Please write out the data exactly, line by line.
BEGIN Given records
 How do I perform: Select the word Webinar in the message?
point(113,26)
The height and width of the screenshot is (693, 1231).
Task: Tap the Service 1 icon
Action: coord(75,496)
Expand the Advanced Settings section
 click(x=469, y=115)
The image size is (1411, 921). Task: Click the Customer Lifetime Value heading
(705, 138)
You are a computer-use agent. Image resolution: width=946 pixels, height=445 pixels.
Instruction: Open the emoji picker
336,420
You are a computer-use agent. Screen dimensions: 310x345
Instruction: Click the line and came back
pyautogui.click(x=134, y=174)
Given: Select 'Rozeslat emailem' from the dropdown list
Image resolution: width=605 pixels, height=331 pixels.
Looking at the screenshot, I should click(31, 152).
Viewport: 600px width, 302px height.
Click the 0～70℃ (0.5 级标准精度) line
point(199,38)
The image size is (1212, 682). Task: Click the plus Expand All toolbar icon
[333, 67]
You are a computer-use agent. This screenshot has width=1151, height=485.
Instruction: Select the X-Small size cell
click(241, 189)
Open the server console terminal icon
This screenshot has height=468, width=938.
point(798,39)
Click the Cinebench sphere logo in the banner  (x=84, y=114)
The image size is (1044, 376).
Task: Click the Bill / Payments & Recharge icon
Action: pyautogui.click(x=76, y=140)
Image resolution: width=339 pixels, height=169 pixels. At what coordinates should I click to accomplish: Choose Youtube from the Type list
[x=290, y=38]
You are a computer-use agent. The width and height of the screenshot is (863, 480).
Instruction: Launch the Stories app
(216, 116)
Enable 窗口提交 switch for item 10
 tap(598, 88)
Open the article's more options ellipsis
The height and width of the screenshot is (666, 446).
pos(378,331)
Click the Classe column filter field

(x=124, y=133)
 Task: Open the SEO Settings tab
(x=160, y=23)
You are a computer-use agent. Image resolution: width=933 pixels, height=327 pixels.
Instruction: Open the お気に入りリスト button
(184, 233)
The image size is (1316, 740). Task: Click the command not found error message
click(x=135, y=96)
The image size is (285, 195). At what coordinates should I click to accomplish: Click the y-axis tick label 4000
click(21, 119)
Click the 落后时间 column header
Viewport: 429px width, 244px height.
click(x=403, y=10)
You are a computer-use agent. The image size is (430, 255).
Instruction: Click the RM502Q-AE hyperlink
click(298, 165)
END Given records
**Exercise output**:
 How do I perform: Select the word Webinar in the message?
point(113,26)
The height and width of the screenshot is (693, 1231).
Task: Tap the Service 1 icon
Action: coord(75,496)
Expand the Advanced Settings section
 click(x=469, y=115)
The image size is (1411, 921). Task: Click the Customer Lifetime Value heading
(705, 138)
You are a computer-use agent. Image resolution: width=946 pixels, height=445 pixels.
Instruction: Open the emoji picker
336,420
You are a computer-use agent. Screen dimensions: 310x345
Instruction: Click the line and came back
pyautogui.click(x=134, y=174)
Given: Select 'Rozeslat emailem' from the dropdown list
Image resolution: width=605 pixels, height=331 pixels.
Looking at the screenshot, I should click(31, 152).
Viewport: 600px width, 302px height.
Click the 0～70℃ (0.5 级标准精度) line
point(199,38)
The image size is (1212, 682). Task: Click the plus Expand All toolbar icon
[333, 67]
You are a computer-use agent. This screenshot has width=1151, height=485.
Instruction: Select the X-Small size cell
click(241, 189)
Open the server console terminal icon
This screenshot has height=468, width=938.
point(798,39)
Click the Cinebench sphere logo in the banner  (x=84, y=114)
The image size is (1044, 376).
Task: Click the Bill / Payments & Recharge icon
Action: pyautogui.click(x=76, y=140)
Image resolution: width=339 pixels, height=169 pixels. At what coordinates should I click to accomplish: Choose Youtube from the Type list
[x=290, y=38]
You are a computer-use agent. The width and height of the screenshot is (863, 480).
Instruction: Launch the Stories app
(216, 116)
Enable 窗口提交 switch for item 10
 tap(598, 88)
Open the article's more options ellipsis
The height and width of the screenshot is (666, 446).
pos(378,331)
Click the Classe column filter field

(x=124, y=133)
 Task: Open the SEO Settings tab
(x=160, y=23)
You are a computer-use agent. Image resolution: width=933 pixels, height=327 pixels.
Instruction: Open the お気に入りリスト button
(184, 233)
The image size is (1316, 740). Task: Click the command not found error message
click(x=135, y=96)
The image size is (285, 195). At what coordinates should I click to accomplish: Click the y-axis tick label 4000
click(21, 119)
Click the 落后时间 column header
Viewport: 429px width, 244px height.
click(x=403, y=10)
You are a computer-use agent. The image size is (430, 255).
Instruction: Click the RM502Q-AE hyperlink
click(298, 165)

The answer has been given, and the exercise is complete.